RULE OF LAW : SUBSTANTIVE
- Substantive conceptions of rule of law go beyond form/procedure to include
• Private property : a libertarian view
• Protection of human rights
- Raz : Rule of law can’t mean rule of good law.
• The rule of law is not the rule of good law.
• A non-democratic legal system, based on the denial of human rights, on extensive poverty, on racial segregation,
sexual inequalities, and religious preservation may, in principle conform to the requirements of the rule of law
better than any of the legal systems in Western democracies.
• These will be a worse legal system, but they conform to the rule of law.

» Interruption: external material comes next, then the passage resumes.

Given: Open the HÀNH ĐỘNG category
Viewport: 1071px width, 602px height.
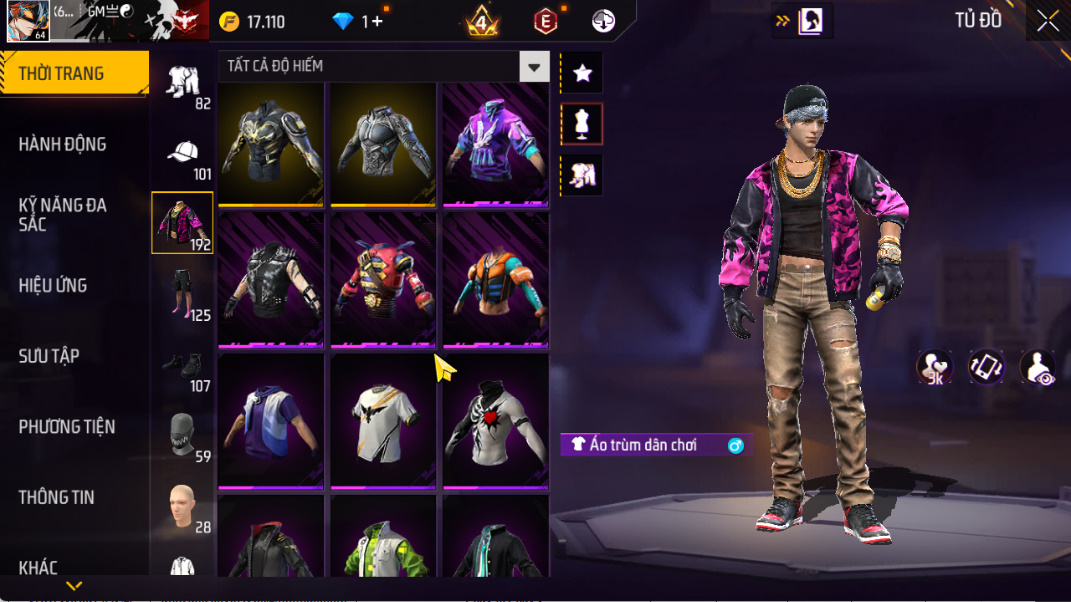Looking at the screenshot, I should click(62, 144).
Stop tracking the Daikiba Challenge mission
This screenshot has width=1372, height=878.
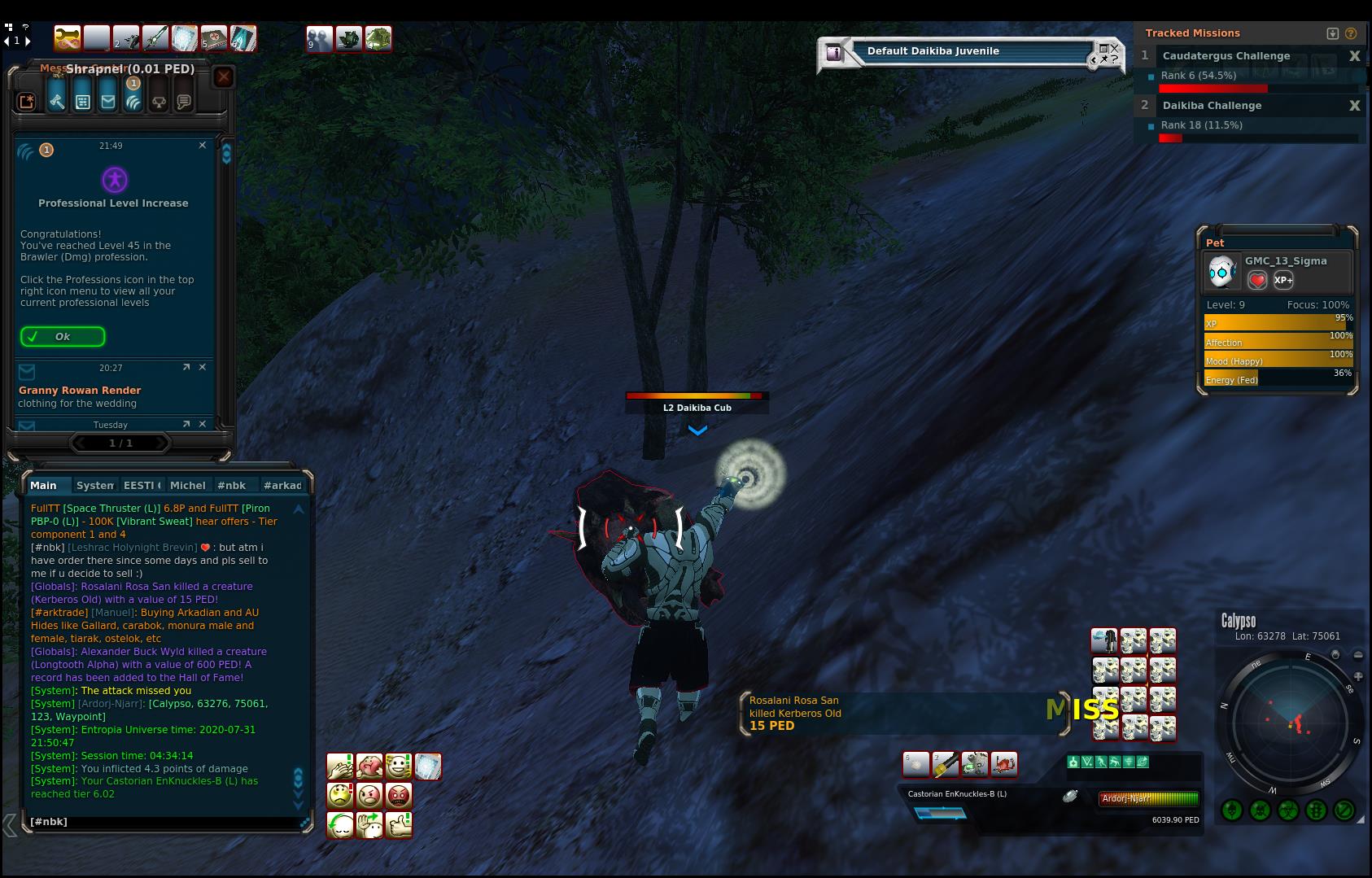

- Lord Bingham : human rights are part of rule of law; embraces a thick definition of protection of human rights within
its scope.
RULE OF LAW : RULEBOOK V RIGHTS
- Dworkin : formal ‘rulebook’ conception of RoL are inadequate
• Rulebook conceptions focus on predictability at the expense of justice. Sometimes, predictability is unjust.
• He wants to make them to best they can be ; offer an interpretation of RoL which is attractive and coherent with
other ideas.
• Substantive ‘rights’ conception of RoL = ideal of rule by an accurate public conception of individual rights.
- This is very demanding; not enough that legal system is ruling according to some conception of individual
rights, it must be ‘accurate’. There has been no system that lives up to this ideal.
Be clear of what you mean when you refer to the RoL in exam!